Windows 95, 98 and probably Millenium, were all single threaded. That means, that any real-time process underway, occupied the machine completely. Any intermittent process, like a clock update, or an email server update simply seized control of the processor, did its thing, and then dropped the user back into the real-time process then underway. This might work if I was editing an email since the interrupt was only about 500 milliseconds long. However, in an audio conversation, a random 0.5 seconds of zero speech processing can destroy the context for the user, and of course destroy the experience of the user.

It could literally eliminate answers like, 'no' which only take ~ 400 milliseconds to speak.

However, Windows today, with the fast processors of today, with the massive memory of today have no trouble with this challenge (thank God) and the Psytechnics test proves it. In the test, results available at www.psytechnics.com, a Microsoft Windows and Office client with a USB phone are contrasted with the Cisco 7961 IP phone. The comparisons show that the MSFT device supports Wideband and Narrowband operation, while the Cisco phone supports G.711 and G.729.

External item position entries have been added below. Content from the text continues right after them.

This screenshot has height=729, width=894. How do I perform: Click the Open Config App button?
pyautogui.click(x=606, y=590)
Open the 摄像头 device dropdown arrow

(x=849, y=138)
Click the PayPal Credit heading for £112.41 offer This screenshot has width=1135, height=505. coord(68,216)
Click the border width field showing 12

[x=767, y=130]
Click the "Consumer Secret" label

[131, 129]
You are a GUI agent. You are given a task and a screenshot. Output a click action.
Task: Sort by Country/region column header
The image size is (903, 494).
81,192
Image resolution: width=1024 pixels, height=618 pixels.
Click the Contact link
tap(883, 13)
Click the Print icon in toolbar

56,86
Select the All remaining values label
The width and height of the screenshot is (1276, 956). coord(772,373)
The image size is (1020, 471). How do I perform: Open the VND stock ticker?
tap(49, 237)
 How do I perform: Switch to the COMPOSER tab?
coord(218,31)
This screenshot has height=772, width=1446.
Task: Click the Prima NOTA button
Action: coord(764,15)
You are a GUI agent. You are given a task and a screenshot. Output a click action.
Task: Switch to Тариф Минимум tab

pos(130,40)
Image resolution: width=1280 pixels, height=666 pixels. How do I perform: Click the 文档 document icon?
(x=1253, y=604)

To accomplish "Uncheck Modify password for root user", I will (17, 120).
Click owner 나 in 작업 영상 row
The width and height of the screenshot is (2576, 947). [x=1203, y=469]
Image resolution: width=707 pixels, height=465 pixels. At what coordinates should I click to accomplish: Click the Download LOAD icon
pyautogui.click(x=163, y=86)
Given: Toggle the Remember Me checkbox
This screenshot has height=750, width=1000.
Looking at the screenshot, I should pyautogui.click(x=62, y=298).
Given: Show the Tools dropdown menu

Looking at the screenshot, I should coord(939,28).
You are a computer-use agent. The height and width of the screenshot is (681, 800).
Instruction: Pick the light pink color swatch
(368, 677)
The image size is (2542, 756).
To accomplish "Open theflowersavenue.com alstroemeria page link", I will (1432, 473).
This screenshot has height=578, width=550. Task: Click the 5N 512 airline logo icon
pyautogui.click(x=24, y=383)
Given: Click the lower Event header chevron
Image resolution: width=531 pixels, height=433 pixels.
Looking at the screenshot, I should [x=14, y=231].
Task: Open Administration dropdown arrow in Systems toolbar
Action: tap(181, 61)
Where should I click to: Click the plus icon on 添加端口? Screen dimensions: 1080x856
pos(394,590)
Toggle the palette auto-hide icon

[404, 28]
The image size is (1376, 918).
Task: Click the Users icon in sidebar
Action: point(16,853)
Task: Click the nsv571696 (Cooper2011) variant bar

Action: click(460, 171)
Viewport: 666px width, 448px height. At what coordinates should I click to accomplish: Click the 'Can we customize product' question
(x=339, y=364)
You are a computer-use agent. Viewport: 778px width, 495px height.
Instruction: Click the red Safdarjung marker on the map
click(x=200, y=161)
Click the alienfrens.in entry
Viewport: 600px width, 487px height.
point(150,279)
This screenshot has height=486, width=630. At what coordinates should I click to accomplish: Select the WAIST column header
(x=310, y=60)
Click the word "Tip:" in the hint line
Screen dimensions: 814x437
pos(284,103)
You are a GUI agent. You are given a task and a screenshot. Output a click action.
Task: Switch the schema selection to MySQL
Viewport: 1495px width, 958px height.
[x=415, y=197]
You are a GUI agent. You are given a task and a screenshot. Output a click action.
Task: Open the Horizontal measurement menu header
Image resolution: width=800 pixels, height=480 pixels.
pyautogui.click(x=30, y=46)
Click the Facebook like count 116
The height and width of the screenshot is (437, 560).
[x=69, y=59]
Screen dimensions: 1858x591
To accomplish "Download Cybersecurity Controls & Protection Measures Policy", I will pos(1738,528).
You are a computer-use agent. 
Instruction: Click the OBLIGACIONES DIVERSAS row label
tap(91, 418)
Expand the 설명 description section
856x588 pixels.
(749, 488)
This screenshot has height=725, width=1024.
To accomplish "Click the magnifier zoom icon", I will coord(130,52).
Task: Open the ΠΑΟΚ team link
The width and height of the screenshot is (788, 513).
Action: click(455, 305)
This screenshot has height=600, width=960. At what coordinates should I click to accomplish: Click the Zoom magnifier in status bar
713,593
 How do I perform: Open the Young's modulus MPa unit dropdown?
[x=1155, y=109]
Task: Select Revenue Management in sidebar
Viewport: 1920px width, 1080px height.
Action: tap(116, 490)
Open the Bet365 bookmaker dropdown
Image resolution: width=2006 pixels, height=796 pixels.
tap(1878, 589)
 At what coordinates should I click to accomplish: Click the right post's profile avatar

Does this show that MSFT doesn't support the ITU's codec and won't be able to interoperate with other gateways and applications?

Also, the confidence intervals of each of the samples contrasting the narrowband and the G.711 may suggest that the gap is pretty small. For example, at IP Condition 1 (no other apps running on the LAN), the MSFT setup generates a MOS (Mean Opinion Score) of 3.51 and a confidence interval of 0.11. In contrast, the Cisco phone, at IP Condition 1, using the G.711 codec generated a MOS mean of 3.41 and a confidence interval of 0.11. So, although the MSFT setup does have an higher score here, it isn't much of a higher score.

So, this is a test of the performance of two codecs – one using ITU codec standards and the other a proprietary MSFT implementation. Was that the real goal of the test?

Maybe MSFT should present its IPR to the ITU to imbed it into the next codec standard? How about it, Jeff?